The height of T. diffusa did show no significant differences between populations when was analyzed by itself; however, in the set of variables treated by the analysis of discriminant functions, it was significant. This analysis maximizes the differences between populations, and plant height was the variable that showed the least variation, so the probability that the differences of height of T. diffusa in Jaumave and Güémez is very low. The higher height of T. diffusa was found under natural shade conditions in Jaumave. The influence of light on the plant growth also has been found in T. trioniflora Sims plants that increased foliar area and decreased foliar thickness in response to shade (Kahar 2009). The species T. diffusa may need a plant that provides protection and offers specific microclimatic conditions for greater growth and development, as found for many arid and semiarid species (Steenbergh & Lowe 1969, Flores & Jurado 2003); for this reason, plants of this species are usually found under trees and between plants with thorns, in microenvironments formed under nurse plants (Alcaraz-Meléndez & Véliz-Murillo 2006). The relationship of height of the plant and exposure to light was not significant in the Güémez plants, this could be due that in this site the vegetation is denser and greater precipitation occurs (INEGI 2014).
Flowering is a condition that was not related to the exposure to light, similar to findings for Coffea arabica L. that did no show significant differences between the numbers of flowers considering shade treatments (Estívariz & Muschler 1997). However, it differs from other species, where different light conditions have a great influence on flowering, advancing or delaying it (Benvenuti et al. 1994, Valverde et al. 2009).
In conclusion, plants of T. diffusa from Jaumave and Güémez populations were morphologically different. Those of Jaumave had smaller number of branches and smaller leaves in comparison with the plants of Güémez; which was related to the greater precipitation that occur in Güémez in comparison with Jaumave. These differences are mainly marked by the density of the branches, which had a negative relationship with the height of the plants, so that, at a greater height of the plant, the density of the branches decreases.

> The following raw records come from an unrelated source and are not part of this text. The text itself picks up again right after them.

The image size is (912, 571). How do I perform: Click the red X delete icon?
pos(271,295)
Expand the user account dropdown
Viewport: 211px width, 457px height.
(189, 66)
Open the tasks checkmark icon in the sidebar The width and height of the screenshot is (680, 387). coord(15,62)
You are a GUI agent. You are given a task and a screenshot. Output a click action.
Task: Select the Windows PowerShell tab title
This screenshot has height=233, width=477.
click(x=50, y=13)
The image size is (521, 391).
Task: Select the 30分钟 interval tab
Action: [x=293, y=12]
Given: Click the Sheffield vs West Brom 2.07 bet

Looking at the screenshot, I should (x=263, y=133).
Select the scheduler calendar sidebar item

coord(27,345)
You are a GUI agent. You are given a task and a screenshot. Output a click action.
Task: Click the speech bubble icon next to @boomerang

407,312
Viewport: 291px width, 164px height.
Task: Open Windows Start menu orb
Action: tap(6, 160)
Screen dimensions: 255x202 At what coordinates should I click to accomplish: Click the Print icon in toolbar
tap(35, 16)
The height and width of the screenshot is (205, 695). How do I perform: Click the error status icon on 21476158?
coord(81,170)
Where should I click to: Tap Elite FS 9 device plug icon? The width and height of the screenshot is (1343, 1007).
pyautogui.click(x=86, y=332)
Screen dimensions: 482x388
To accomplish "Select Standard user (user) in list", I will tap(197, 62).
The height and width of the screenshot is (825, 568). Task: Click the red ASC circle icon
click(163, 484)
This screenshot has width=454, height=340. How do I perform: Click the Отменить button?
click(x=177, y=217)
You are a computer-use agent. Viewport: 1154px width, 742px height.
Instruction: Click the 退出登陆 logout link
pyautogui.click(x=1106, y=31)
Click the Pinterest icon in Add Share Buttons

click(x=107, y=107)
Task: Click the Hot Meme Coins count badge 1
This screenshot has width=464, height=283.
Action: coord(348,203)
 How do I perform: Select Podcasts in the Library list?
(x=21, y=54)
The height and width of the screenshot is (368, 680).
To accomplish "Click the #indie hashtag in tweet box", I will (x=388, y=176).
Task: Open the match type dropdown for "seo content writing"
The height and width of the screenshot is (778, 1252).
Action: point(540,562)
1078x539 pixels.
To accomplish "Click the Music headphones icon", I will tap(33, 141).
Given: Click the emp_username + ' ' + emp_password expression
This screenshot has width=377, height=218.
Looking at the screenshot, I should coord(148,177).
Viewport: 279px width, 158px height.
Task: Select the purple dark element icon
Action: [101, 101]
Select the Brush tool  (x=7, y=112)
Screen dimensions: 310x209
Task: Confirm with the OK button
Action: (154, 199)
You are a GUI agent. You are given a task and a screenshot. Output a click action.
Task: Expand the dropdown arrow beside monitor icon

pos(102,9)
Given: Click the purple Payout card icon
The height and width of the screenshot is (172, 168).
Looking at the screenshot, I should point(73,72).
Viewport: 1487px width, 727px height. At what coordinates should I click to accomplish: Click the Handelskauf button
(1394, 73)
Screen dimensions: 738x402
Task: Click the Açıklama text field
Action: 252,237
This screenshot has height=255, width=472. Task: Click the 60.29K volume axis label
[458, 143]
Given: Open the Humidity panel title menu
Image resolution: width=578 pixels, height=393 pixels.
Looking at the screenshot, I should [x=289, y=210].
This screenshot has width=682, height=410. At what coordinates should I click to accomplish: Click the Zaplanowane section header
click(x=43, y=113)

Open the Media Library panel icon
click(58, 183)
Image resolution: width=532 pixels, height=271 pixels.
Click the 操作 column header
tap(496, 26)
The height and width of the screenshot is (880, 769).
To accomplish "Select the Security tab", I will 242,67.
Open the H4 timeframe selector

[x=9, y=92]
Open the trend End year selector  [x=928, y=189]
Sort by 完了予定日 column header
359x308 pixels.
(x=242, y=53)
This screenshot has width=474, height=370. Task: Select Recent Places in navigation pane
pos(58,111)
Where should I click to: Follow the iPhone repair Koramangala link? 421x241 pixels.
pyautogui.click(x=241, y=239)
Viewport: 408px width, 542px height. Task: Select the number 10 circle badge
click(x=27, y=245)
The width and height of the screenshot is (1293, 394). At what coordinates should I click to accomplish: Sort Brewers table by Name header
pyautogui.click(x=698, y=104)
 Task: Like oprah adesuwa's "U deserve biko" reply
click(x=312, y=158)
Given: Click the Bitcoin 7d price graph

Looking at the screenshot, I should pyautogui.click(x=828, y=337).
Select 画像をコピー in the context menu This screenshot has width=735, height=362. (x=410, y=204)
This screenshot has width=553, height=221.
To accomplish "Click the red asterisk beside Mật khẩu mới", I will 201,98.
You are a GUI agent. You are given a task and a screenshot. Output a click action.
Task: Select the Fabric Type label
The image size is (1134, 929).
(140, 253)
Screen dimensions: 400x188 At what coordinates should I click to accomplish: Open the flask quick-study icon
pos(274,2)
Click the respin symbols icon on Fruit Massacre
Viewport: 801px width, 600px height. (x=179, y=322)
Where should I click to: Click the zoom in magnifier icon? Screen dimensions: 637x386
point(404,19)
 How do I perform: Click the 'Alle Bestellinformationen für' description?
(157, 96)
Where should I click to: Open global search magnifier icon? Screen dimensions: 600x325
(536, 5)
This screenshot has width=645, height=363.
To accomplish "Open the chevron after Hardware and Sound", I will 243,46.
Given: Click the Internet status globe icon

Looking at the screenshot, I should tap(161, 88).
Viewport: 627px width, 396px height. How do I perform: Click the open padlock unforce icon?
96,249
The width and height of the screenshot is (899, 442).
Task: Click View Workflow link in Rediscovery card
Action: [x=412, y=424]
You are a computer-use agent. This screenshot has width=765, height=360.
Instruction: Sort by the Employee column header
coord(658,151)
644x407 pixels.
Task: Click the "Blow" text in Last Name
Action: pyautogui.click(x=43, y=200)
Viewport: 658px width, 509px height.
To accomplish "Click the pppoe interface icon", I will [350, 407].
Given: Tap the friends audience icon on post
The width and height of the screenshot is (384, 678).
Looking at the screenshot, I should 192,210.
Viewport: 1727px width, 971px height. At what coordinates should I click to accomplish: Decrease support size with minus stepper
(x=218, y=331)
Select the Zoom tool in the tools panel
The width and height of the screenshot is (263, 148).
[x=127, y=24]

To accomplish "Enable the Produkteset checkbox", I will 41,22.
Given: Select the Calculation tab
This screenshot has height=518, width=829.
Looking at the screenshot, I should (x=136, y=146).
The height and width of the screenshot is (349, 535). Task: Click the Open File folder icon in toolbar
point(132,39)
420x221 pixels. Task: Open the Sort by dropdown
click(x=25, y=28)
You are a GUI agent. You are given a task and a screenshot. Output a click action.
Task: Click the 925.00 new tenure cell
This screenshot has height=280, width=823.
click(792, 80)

These results contribute to understanding the growth plasticity of the useful species T. diffusa and could enhance the propagation of large numbers of cultivated individuals outside their habitats, promoting ex situ conservation. In addition, knowledge on the phenotypic plasticity of this species can help understand and predict their adaptive response to climate change and potential changes in plant distribution due to the loss of nurse plant species.